Al cabo, la silla de postas llegó, los baúles se cargaron, se acomodaron los paquetes y se dijo que todo quedaba listo. Tras afectuosa despedida entre las amigas, Isabel fué acompañada hasta el coche por Collins, quien mientras atravesaban el jardín le encargó sus afectuosos respetos para toda su familia, sin omitir su agradecimiento por las bondades de que fuera objeto en Longbourn durante el invierno, ni sus cumplidos para los señores de Gardiner, aun sin conocerles. Dióle la mano, María siguió, y estaba ya la portezuela para cerrarse cuando de repente les recordó Collins que habían olvidado hasta entonces encargar algo para las señoras de Rosings.

—Pero—añadió—de seguro desearéis que se transmitan a ellas vuestros humildes respetos con vuestro agradecimiento por su amabilidad con vosotros durante la estancia aquí.

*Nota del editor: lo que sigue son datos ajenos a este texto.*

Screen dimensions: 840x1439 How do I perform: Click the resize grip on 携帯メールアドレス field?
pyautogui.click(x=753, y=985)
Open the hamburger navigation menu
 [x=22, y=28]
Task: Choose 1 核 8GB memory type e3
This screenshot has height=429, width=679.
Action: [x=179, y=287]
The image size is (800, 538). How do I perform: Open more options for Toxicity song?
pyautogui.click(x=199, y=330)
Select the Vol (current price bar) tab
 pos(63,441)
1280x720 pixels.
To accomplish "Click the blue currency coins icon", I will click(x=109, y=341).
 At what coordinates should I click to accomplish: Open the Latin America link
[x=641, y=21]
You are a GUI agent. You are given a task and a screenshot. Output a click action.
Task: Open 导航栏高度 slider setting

Isabel no se opuso; la portezuela se cerró y partió el carruaje.

—¡Dios mío!—exclamó María tras algunos minutos de silencio. No parece sino que hace un día o dos que llegamos, y, sin embargo, ¡cuántas cosas han ocurrido!

—Muchas, ciertamente—contestó su compañera con un suspiro—. Hemos comido nueve veces en Rosings, además de tomar allí el te dos veces. ¡Cuánto tengo que contar!

Y para sí añadió: «Y cuánto tendré que mantener oculto!»

El viaje se conllevó sin mucha conversación y sin ningún accidente, y a las cuatro horas de haber dejado Hunsford alcanzaron la casa de los Gardiner, donde iban a permanecer unos pocos días.

Juana parecía buena, e Isabel tuvo poca ocasión de estudiar su espíritu en medio de las numerosas invitaciones que la bondad de su tía había reservado para ellas. Pero Juana iba a ir en su compañía a Longbourn, y en este punto habr a vagar suficiente para la observación.

Entre tanto, no sin esfuerzo pudo esperar hasta Longbourn antes de contar a su hermana las proposiciones de Darcy. El saber que podía revelar lo que había de asombrar tanto a Juana, satisfaciendo al mismo tiempo su propia vanidad en cuanto no saliese de lo razonable, era tal tentación para franquearse, que nada la había vencido sino el estado de indecisión en que se hallaba sumida y lo largo de lo que tenía que contar, y además el temor de que si entraba en materia se viese precisada a repetir algo de Bingley, que sólo podría entristecer más a su hermana.